Physicians who fail to meet standards should not be encouraged to practice in a skilled nursing facility. Those already caring for residents in our facilities need to have their deficiencies addressed. Many facilities already have one or two practitioners whom staff are loath to call because of their rude telephone behavior. When staff hesitate to inform a physician of a potential problem or change in condition, everyone suffers, but most importantly the residents. In those instances in which behaviors are genuinely inappropriate or abusive, it is the job of the medical director to confront the perpetrator quickly.

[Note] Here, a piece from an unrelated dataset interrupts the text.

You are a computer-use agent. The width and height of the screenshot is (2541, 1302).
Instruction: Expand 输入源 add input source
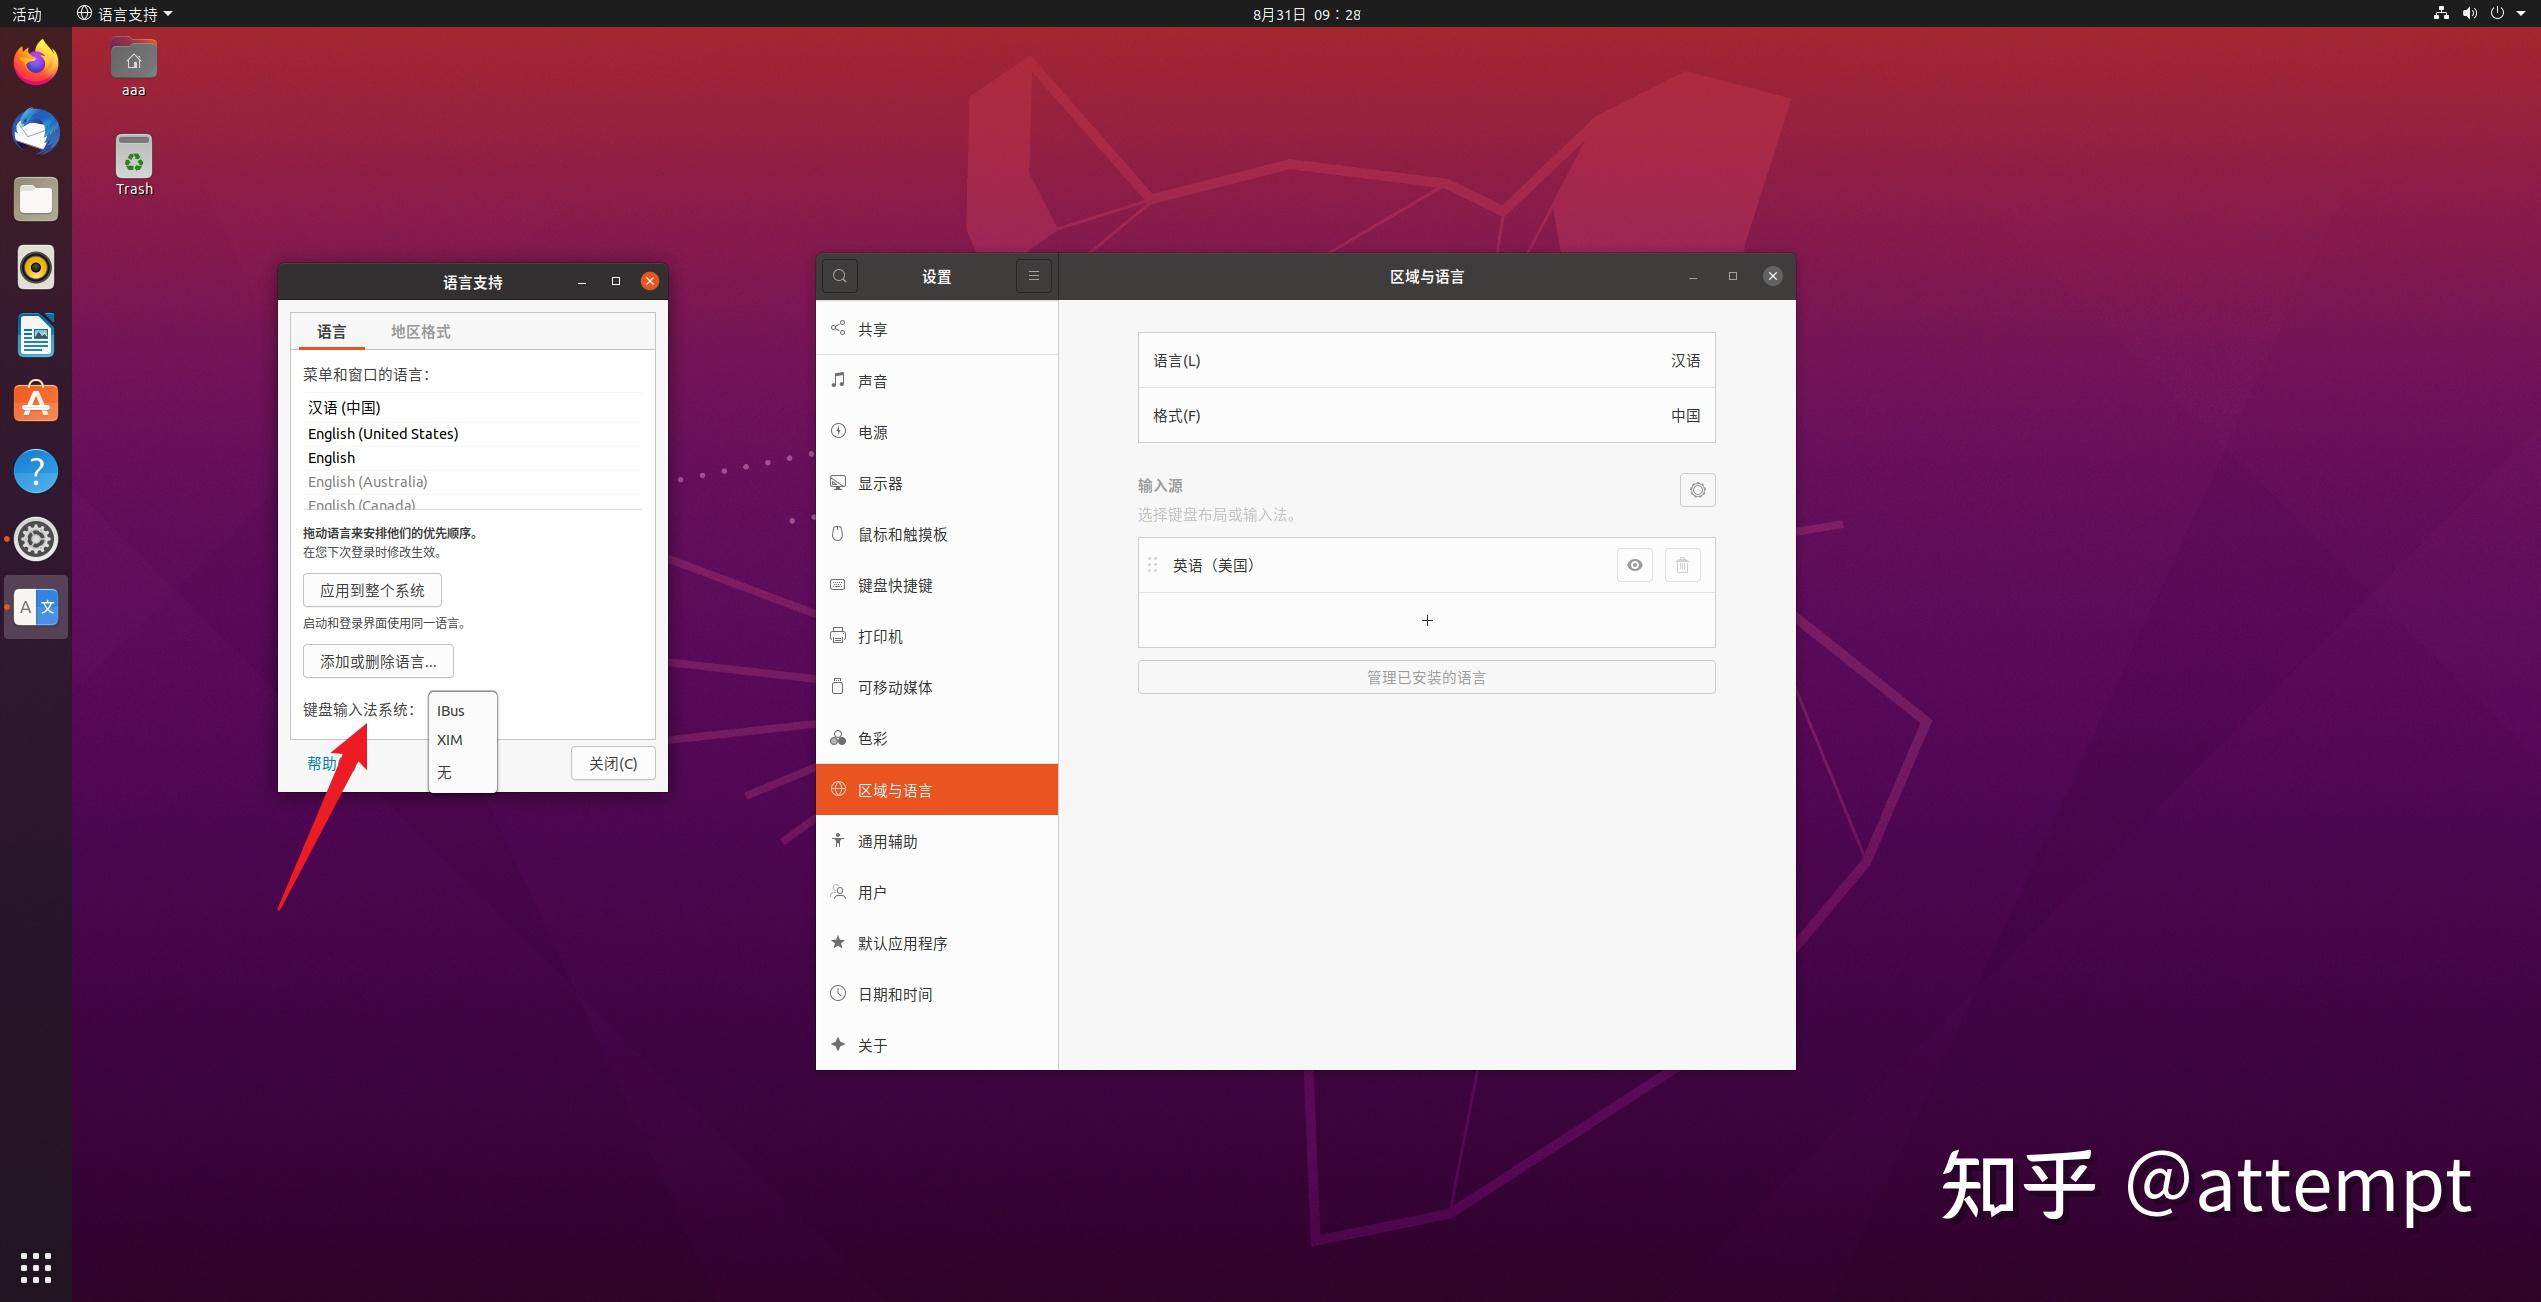pos(1426,618)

Effective communication is a critical component of interdisciplinary care. This is particularly true in long-term care, where mountains of documentation often obscure genuine information exchange on charts, and organizational constraints limit the time or possibility for face-to-face communication. The SBAR (Situation, Background, Assessment, Recommendation) is a key tool to organize and enhance clinical communication.
The SBAR is a template to organize information for prompt and effective communication. It has been endorsed by The Joint Commission and is a component of both the INTERACT model (Interventions to Reduce Acute Care Transfers) and TeamSTEPPS. Downloadable templates are available, and staff can easily learn to use them. The structured format encourages staff to analyze a problem rather than simply reporting it, and the recommendation portion helps the recipient of the communication to evaluate possible responses and to understand staff needs. Of course, the SBAR is simply a process and does not ensure that necessary information has been collected or communicated. But when SBAR is combined with the Society’s “Know-it-All Before You Call” data collection system, the potential for interdisciplinary discussion that produces useful outcomes increases dramatically.
We have an opportunity in the facility to model the care practices we are urging for others. Although actual participation in interdisciplinary care conferences may not be possible within a demanding schedule, having familiarity with the care plan, holding routine discussions with the nursing leadership, reaching out for direct conversations, and encouraging the involvement of other disciplines such as social work, rehabilitation, and nutrition should be second nature. As you make rounds, interact with the nursing assistants on the unit. Respect them as the excellent information source they can be, and share with them your observations and proposed changes to the care plan.
Staff members who experience this from you may come to expect it from others. The bumper sticker’s injunction “Be the change you wish to see in the world,” often attributed to Gandhi, is still good advice for medical directors.
Dr. Nichols is president of the New York Medical Directors Association and a member of the Caring for the Ages Editorial Advisory Board.